Vício como estrume da virtude

Rodrigo Janot, procurador-geral da República, quer um terceiro mandato e discute com seus auxiliares oferecer a suspensão condicional do processo a políticos suspeitos apenas de caixa dois –vale dizer: contra os quais não exista acusação de contrapartida. Afinal, ele precisa ser aprovado pelo Senado.

Lá vou eu com La Rochefoucauld: "A hipocrisia é a homenagem que o vício presta à virtude". Machado de Assis foi mais chão: "O vício é muitas vezes o estrume da virtude". Sei bem o que me tem custado a distinção entre caixa dois com e sem contrapartida.

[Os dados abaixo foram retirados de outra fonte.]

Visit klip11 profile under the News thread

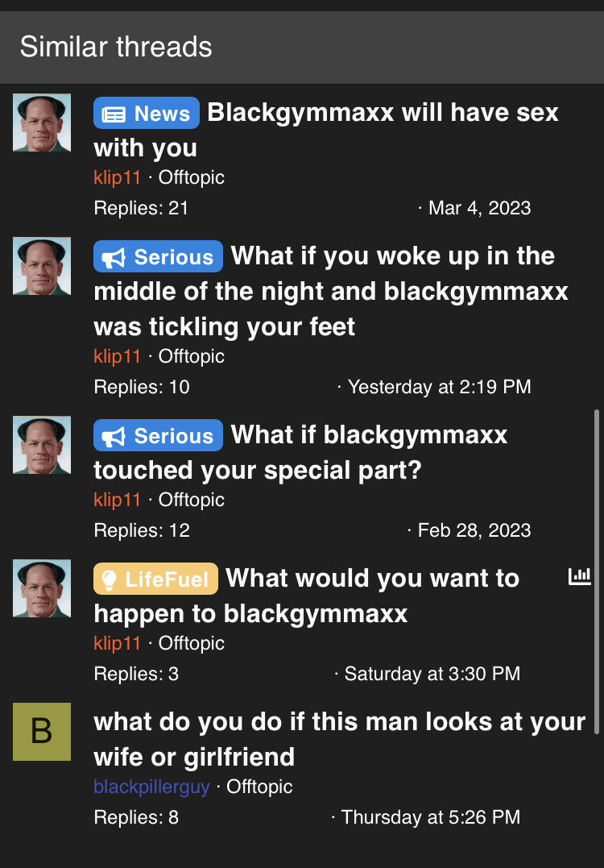coord(118,177)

Ainda no dia 18 deste mês, escrevi em meu blog (goo.gl/aiVNJU): "A verdade é que a PGR [...] não deveria ter apresentado ao STF aquele calhamaço de pedidos de abertura de inquérito. Nem Edson Fachin deveria tê-lo aceitado. [...] Janot sabia muito bem –e Fachin tinha como sabê-lo– os casos em que há e em que não há evidência de contrapartida dos políticos. Ora, sem a contrapartida, tem-se, no máximo, caixa dois."

O procurador-geral e seus bravos têm ciência de que não conseguirão condenações por corrupção passiva e lavagem de dinheiro se não houver a prova de que o caixa dois era um pagamento feito pelo corruptor em razão de favor prestado ou prometido pelo político. Na vara onde reinam Sergio Moro e seus solipsismos, pode ser. Em tribunais superiores, não há chance.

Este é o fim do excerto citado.